The problem:
Give the data again in full, exactly as written below.

Listed records:

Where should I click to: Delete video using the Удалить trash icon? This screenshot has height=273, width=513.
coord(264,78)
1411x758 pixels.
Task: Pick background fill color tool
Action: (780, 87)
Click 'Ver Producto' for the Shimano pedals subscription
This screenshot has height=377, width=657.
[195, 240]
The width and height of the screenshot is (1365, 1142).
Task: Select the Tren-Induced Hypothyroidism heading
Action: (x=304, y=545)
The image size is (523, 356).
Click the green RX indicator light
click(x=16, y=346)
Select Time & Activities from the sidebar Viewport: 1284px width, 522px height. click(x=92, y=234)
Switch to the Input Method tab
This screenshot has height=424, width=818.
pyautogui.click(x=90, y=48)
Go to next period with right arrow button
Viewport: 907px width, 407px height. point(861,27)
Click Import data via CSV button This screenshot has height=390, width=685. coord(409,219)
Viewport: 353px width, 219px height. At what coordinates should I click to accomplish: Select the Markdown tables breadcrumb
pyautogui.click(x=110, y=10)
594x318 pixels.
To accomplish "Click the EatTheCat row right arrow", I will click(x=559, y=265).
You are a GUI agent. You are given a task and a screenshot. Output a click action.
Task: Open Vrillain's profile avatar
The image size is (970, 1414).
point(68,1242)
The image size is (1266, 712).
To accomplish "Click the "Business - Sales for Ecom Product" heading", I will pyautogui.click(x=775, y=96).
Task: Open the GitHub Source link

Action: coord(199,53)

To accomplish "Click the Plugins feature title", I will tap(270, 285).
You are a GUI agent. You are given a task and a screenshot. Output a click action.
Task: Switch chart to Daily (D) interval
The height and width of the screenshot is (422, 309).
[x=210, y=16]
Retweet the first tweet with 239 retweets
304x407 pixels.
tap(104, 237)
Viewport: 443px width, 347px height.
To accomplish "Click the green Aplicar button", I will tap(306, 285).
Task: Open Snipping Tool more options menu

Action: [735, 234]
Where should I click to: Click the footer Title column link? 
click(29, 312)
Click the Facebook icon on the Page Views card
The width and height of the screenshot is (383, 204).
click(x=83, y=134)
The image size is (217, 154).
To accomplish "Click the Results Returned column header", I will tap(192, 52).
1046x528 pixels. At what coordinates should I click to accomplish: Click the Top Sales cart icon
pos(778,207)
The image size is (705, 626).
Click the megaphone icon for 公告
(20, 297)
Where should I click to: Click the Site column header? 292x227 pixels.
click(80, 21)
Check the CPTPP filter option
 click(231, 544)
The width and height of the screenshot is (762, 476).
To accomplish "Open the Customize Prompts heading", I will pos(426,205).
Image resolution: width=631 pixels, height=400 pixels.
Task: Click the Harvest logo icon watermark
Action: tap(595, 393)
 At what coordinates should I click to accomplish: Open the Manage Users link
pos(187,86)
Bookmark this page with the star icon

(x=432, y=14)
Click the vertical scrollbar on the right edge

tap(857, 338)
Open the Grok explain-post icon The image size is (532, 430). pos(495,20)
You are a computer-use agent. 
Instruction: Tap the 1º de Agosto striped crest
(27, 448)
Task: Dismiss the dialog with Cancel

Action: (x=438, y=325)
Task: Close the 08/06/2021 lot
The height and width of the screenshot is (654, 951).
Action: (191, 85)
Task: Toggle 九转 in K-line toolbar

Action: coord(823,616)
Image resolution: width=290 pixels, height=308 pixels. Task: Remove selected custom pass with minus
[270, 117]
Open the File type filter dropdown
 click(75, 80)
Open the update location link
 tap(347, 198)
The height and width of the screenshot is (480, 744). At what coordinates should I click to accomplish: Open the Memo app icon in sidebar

Problem solution:
Where should I click to: Delete video using the Удалить trash icon? This screenshot has height=273, width=513.
coord(264,78)
1411x758 pixels.
Task: Pick background fill color tool
Action: (780, 87)
Click 'Ver Producto' for the Shimano pedals subscription
This screenshot has height=377, width=657.
[195, 240]
The width and height of the screenshot is (1365, 1142).
Task: Select the Tren-Induced Hypothyroidism heading
Action: (x=304, y=545)
The image size is (523, 356).
Click the green RX indicator light
click(x=16, y=346)
Select Time & Activities from the sidebar Viewport: 1284px width, 522px height. click(x=92, y=234)
Switch to the Input Method tab
This screenshot has height=424, width=818.
pyautogui.click(x=90, y=48)
Go to next period with right arrow button
Viewport: 907px width, 407px height. point(861,27)
Click Import data via CSV button This screenshot has height=390, width=685. coord(409,219)
Viewport: 353px width, 219px height. At what coordinates should I click to accomplish: Select the Markdown tables breadcrumb
pyautogui.click(x=110, y=10)
594x318 pixels.
To accomplish "Click the EatTheCat row right arrow", I will click(x=559, y=265).
You are a GUI agent. You are given a task and a screenshot. Output a click action.
Task: Open Vrillain's profile avatar
The image size is (970, 1414).
point(68,1242)
The image size is (1266, 712).
To accomplish "Click the "Business - Sales for Ecom Product" heading", I will pyautogui.click(x=775, y=96).
Task: Open the GitHub Source link

Action: coord(199,53)

To accomplish "Click the Plugins feature title", I will tap(270, 285).
You are a GUI agent. You are given a task and a screenshot. Output a click action.
Task: Switch chart to Daily (D) interval
The height and width of the screenshot is (422, 309).
[x=210, y=16]
Retweet the first tweet with 239 retweets
304x407 pixels.
tap(104, 237)
Viewport: 443px width, 347px height.
To accomplish "Click the green Aplicar button", I will tap(306, 285).
Task: Open Snipping Tool more options menu

Action: [735, 234]
Where should I click to: Click the footer Title column link? 
click(29, 312)
Click the Facebook icon on the Page Views card
The width and height of the screenshot is (383, 204).
click(x=83, y=134)
The image size is (217, 154).
To accomplish "Click the Results Returned column header", I will tap(192, 52).
1046x528 pixels. At what coordinates should I click to accomplish: Click the Top Sales cart icon
pos(778,207)
The image size is (705, 626).
Click the megaphone icon for 公告
(20, 297)
Where should I click to: Click the Site column header? 292x227 pixels.
click(80, 21)
Check the CPTPP filter option
 click(231, 544)
The width and height of the screenshot is (762, 476).
To accomplish "Open the Customize Prompts heading", I will pos(426,205).
Image resolution: width=631 pixels, height=400 pixels.
Task: Click the Harvest logo icon watermark
Action: tap(595, 393)
 At what coordinates should I click to accomplish: Open the Manage Users link
pos(187,86)
Bookmark this page with the star icon

(x=432, y=14)
Click the vertical scrollbar on the right edge

tap(857, 338)
Open the Grok explain-post icon The image size is (532, 430). pos(495,20)
You are a computer-use agent. 
Instruction: Tap the 1º de Agosto striped crest
(27, 448)
Task: Dismiss the dialog with Cancel

Action: (x=438, y=325)
Task: Close the 08/06/2021 lot
The height and width of the screenshot is (654, 951).
Action: (191, 85)
Task: Toggle 九转 in K-line toolbar

Action: coord(823,616)
Image resolution: width=290 pixels, height=308 pixels. Task: Remove selected custom pass with minus
[270, 117]
Open the File type filter dropdown
 click(75, 80)
Open the update location link
 tap(347, 198)
The height and width of the screenshot is (480, 744). At what coordinates should I click to accomplish: Open the Memo app icon in sidebar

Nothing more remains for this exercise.